At times, the tension pulls us away from our direction, purges our belief into doubts and confusions, and pushes us at the edge of our crucial responses to life. Subsequently, was it not the tension of life that keeps awake? Was it not despair or sorrow that gives us wisdom to seek for a meaningful existence? Was it not suffering that gives us hope to dream a transcendent life?
Despair, for instance, is not an affliction of human soul, but a window to see the strengths and vulnerabilities of our humanity. We cannot separate joy from sorrow or defeat from victory because each component is as important as our commitment and freedom to live. All these polarities comprise the condition of what it means to be human and how to embrace and live with our humanity.

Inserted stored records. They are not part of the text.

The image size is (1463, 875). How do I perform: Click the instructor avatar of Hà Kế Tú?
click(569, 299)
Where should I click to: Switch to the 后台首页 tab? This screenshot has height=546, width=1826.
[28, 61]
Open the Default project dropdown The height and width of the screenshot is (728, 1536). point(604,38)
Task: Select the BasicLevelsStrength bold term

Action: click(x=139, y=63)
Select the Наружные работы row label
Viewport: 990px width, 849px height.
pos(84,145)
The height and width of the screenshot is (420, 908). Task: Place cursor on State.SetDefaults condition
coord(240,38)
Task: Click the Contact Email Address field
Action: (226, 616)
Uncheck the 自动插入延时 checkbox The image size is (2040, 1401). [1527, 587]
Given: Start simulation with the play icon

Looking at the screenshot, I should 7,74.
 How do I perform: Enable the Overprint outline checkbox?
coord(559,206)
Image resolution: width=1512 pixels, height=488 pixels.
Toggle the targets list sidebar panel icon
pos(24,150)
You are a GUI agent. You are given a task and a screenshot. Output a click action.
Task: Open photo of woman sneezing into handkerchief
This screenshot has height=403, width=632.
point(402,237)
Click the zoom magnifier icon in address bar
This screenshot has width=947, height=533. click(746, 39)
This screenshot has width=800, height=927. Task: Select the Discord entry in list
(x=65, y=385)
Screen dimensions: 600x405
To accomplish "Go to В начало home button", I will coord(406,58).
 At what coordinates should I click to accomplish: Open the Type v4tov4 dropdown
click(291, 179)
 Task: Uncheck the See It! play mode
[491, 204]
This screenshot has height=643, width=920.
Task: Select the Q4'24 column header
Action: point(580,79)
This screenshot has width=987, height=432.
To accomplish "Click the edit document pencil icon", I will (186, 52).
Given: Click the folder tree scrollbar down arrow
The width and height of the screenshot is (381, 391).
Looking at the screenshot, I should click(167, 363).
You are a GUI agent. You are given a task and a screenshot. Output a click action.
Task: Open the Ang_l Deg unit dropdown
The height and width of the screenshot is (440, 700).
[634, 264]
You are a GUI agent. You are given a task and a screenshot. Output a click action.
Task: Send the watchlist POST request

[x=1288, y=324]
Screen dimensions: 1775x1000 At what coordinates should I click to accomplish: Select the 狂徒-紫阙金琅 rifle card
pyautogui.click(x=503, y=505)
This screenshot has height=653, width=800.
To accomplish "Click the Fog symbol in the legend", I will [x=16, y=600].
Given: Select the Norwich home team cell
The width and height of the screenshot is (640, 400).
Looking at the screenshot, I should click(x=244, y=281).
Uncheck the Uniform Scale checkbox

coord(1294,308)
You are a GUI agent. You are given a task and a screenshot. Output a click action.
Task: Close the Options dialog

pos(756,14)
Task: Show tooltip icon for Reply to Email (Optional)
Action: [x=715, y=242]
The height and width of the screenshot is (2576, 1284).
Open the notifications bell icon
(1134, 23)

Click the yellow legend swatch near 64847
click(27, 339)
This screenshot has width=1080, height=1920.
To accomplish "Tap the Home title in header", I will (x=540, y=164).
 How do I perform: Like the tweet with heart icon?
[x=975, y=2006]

And it is only during the process of waiting – between nurturing and healing, forgiveness and understanding, humility and acceptance – that we are given time to retrospect and reconcile our past with the present, reshaping and redefining the value and meaning of our lives in anticipation of the future.
No one can hope or dream what was in yesterday, but the splendor and beauty that today promises to bring tomorrow.
The Eschatological Meaning of Waiting
Eschatology, as the study of the “Second Coming of the Messiah”, comes from Greek word “eskhatos”, which means “last” or, in religious parlance, the “Last Judgment” where the sinners and the good ones are separated on Judgment Day, and the “saved” is assured of eternal life in heaven.
Conversely, the passing of life from this ephemeral world into a new dimension is what constitutes the eschatological meaning of waiting. It is, in literal sense, the arrival of the “last day” of individual existence — the summation of all human struggle and sacrifice — the completion of life and meaning onto Death and its consequent promise of a sublime life.
Human existence, in as much as it is empirically programmed to wait and live amid the succession of time and events, is eschatologically preordained toward the promise of the future. It is where all human actions converge — however remote or distant — toward the promise of a transcendent world where there are no more tears nor hunger nor pains or sorrows.
To sum, the emotional and psychological state of waiting gives us a sense of direction and meaning to look beyond the present. It is, generally, the primordial motivator of one’s will to live, a gauge to measure how a particular hope or aspiration in life develops and progresses from one time-frame to another time-frame of individual existence.
Whether the waited (a person or a thing, a wish or a dream, luck or fortune) comes today or never, we subsist within the period of waiting because it gives us a reason to live and live with a reason to hope and hope with a reason to love with others in faith, hope and charity.
In the end, we can humbly say: ‘Blessed are those who wait because they have something to wait for!’